DATA EXCERPTS:
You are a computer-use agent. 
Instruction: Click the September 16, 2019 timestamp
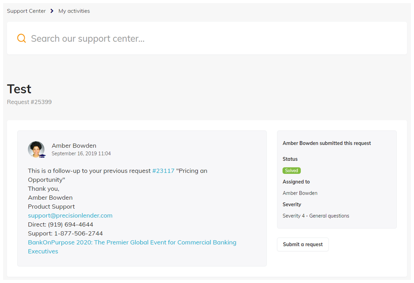pyautogui.click(x=81, y=153)
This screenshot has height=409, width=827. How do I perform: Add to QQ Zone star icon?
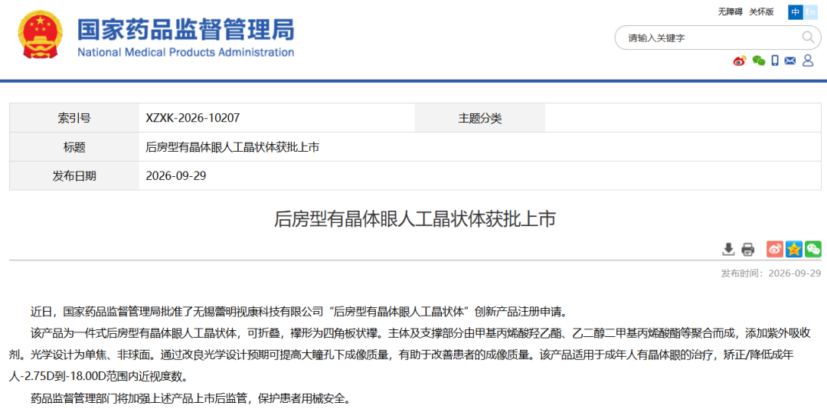point(794,249)
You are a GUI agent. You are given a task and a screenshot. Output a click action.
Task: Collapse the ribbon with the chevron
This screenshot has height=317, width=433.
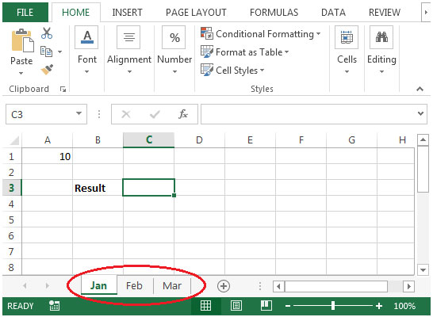[420, 89]
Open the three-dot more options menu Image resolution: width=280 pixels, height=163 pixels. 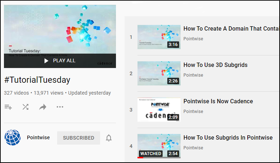click(x=60, y=107)
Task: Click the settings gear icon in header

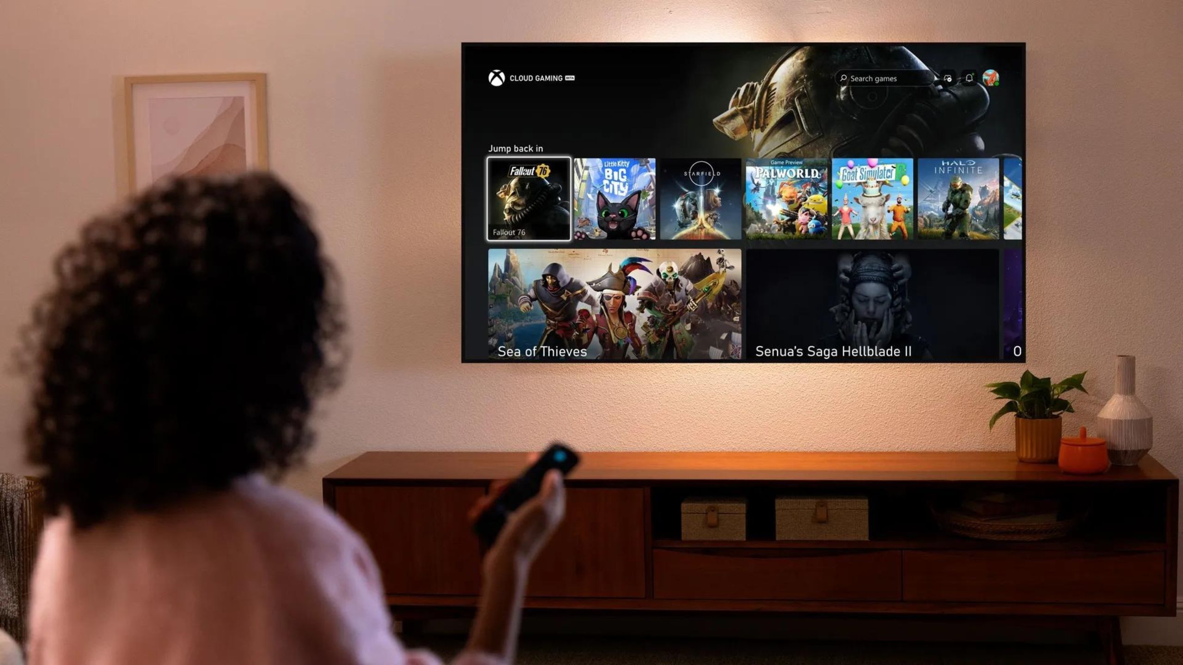Action: [945, 79]
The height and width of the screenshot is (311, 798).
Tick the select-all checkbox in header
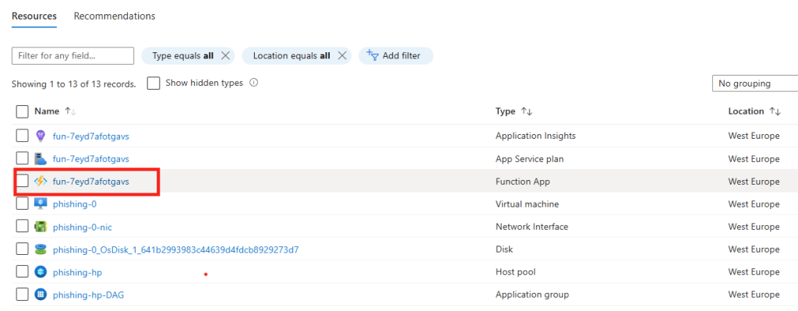click(22, 111)
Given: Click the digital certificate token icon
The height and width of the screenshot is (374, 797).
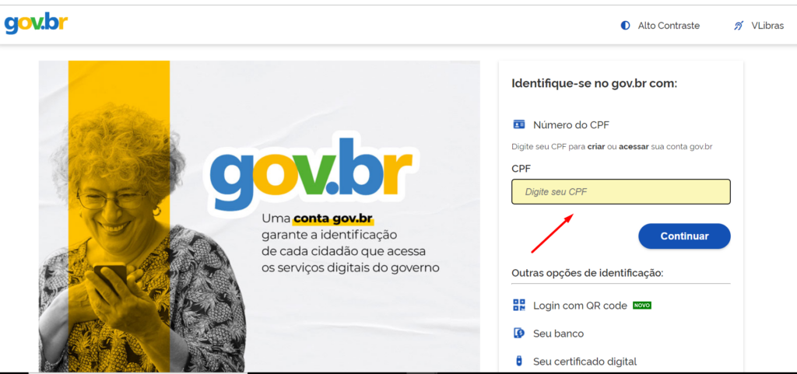Looking at the screenshot, I should 519,361.
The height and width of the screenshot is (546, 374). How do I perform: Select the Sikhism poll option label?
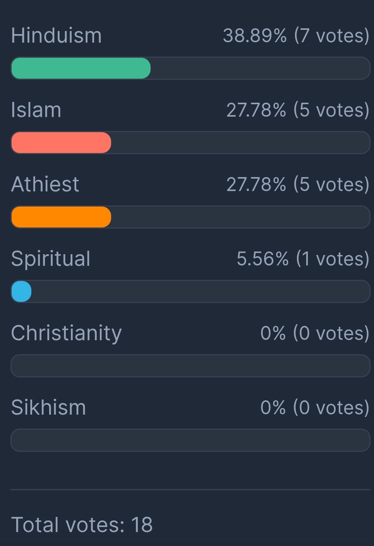pyautogui.click(x=48, y=407)
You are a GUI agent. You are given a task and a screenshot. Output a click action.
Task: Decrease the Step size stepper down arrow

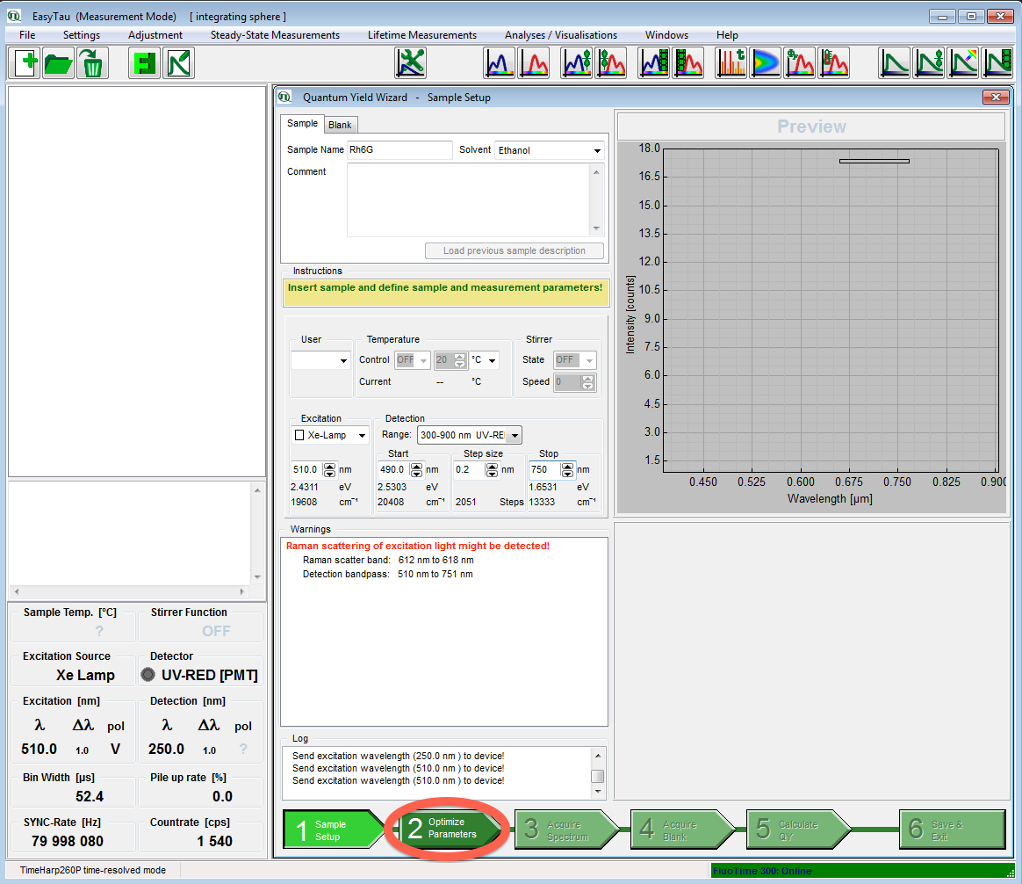pos(492,474)
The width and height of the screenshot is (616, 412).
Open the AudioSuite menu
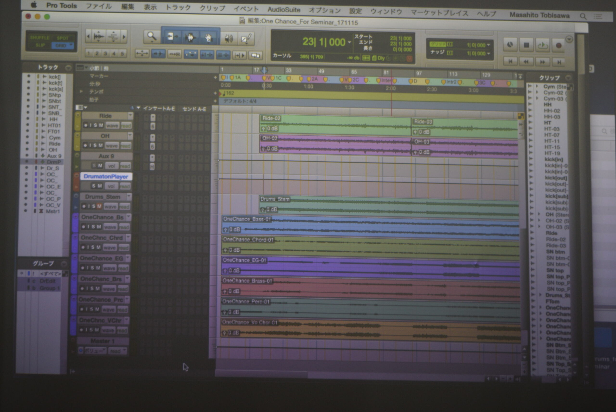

STATED PROBLEM:
Copy out the stretch of the entries from the line containing "The width and" through the end of the entries, leaving out any pictures.

CORRECT ANSWER:
The width and height of the screenshot is (616, 412).
Open the AudioSuite menu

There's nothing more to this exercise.